Associate Professor Amanda Whitfort’s KE work on the Species Victim Impact Statement Initiative (a collaboration between the HKU Law Faculty and the School of Biological Sciences’ Conservation Forensics Lab) has been endorsed by the United Nations Office on Drugs and Crime (UNODC). Amanda’s team prepares species victim impact statements for the most highly endangered animals in illegal trade. These have been used by prosecutors to inform the courts in Hong Kong of the impact of wildlife crime and have led to a 2000% increase in sentences since they were first adopted in 2016.
Working with the international charity, the Environmental Investigation Agency (EIA), Amanda adapted the victim statements for African pangolin species and elephants for use by prosecutors in Nigerian courts in Africa. The UNODC has now published the species victim impact statements for these species as a recommended tool for effective prosecutions in Nigeria. The victim impact statements appear in the Nigerian Rapid Reference Guide for Prosecutors and Investigators of Wildlife Crime, which was launched by the Nigerian Minister of the Environment on World Wildlife Day, 3 March 2023.

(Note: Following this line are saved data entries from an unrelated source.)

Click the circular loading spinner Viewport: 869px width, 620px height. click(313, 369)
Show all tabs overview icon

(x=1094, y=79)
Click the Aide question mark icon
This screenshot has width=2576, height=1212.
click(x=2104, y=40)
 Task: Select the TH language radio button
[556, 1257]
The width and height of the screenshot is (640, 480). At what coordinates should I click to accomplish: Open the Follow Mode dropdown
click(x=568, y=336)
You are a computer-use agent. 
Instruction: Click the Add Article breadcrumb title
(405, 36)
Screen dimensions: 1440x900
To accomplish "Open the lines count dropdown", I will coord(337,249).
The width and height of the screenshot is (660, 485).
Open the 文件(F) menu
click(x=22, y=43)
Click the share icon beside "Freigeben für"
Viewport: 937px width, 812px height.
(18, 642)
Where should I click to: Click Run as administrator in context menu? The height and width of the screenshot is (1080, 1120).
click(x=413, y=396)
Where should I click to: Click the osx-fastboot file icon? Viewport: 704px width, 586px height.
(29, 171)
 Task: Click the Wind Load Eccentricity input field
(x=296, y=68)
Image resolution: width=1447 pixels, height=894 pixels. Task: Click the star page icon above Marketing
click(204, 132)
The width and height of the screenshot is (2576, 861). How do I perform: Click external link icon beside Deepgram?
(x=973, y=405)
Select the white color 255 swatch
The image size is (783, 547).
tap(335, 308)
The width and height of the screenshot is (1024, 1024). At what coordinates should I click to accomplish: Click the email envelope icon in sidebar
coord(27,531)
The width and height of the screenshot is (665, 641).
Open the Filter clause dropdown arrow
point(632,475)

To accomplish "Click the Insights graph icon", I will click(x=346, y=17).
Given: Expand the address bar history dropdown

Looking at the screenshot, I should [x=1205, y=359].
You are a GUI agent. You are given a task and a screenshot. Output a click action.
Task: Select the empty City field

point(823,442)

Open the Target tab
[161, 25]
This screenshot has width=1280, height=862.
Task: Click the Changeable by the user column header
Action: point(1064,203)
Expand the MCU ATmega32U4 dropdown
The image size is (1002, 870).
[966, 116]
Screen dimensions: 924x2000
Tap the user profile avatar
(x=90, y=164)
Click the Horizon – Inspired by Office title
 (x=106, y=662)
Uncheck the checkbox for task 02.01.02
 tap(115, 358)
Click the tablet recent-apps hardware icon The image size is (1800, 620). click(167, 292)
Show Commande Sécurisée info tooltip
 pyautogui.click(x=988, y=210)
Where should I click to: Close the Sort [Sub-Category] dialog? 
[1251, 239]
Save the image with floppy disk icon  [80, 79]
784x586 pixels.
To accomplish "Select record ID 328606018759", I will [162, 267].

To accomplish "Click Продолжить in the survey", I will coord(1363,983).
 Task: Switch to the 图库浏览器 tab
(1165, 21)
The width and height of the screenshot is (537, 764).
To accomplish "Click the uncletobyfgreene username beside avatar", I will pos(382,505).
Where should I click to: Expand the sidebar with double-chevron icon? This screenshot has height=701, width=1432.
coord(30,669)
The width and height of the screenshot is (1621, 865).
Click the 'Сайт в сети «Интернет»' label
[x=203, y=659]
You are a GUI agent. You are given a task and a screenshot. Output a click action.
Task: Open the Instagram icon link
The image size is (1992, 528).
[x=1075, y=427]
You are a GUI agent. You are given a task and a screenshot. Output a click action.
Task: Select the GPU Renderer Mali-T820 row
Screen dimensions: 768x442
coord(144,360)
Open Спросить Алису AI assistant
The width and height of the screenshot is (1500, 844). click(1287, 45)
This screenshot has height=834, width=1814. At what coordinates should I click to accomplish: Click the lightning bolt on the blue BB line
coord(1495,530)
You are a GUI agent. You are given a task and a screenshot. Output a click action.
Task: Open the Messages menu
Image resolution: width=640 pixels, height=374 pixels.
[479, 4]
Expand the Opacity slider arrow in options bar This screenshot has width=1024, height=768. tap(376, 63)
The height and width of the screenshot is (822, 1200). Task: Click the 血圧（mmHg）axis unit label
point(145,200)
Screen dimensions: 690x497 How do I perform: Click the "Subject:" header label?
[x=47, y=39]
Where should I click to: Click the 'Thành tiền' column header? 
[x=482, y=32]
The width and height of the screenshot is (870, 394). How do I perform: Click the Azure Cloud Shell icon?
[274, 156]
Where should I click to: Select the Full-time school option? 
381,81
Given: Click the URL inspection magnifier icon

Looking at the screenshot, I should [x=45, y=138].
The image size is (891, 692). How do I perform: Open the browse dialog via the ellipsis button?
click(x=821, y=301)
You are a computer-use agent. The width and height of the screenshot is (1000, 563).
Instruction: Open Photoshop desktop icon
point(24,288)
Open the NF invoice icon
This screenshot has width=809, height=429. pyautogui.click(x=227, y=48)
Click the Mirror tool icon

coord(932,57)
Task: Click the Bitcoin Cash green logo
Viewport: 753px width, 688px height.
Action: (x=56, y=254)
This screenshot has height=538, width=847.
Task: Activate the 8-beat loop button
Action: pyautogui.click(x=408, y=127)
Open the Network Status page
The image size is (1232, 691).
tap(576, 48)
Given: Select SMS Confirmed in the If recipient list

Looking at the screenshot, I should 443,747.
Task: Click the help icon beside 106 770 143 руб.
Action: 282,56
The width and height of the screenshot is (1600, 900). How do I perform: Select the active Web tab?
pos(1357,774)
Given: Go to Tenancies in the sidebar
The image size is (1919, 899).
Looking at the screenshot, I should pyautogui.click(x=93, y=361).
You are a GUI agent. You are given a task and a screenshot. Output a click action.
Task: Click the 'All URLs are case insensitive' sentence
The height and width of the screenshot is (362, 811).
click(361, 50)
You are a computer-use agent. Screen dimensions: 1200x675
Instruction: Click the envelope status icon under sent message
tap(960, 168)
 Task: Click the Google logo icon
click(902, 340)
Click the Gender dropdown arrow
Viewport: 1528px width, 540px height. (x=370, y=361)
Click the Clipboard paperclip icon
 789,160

The development of the Rapid Reference Guide for prosecutors and investigators is one of the key deliverables of the National Strategy to Combat Wildlife and Forest Crime in Nigeria 2022- 2026. This National Strategy is the first of its kind, with a five year plan to lay the foundation for sustained efforts towards achieving wildlife conservation in Nigeria.
The HKU SVIS Initiative is proud to be impacting justice responses to wildlife crime globally. Amanda is now working with judges, prosecutors and law enforcement in ten countries ensuring this HKU funded Knowledge Exchange initiative continues to support the protection of endangered species around the world.
Amanda has spoken about the project in a guest blog for the EIA published on their website this week.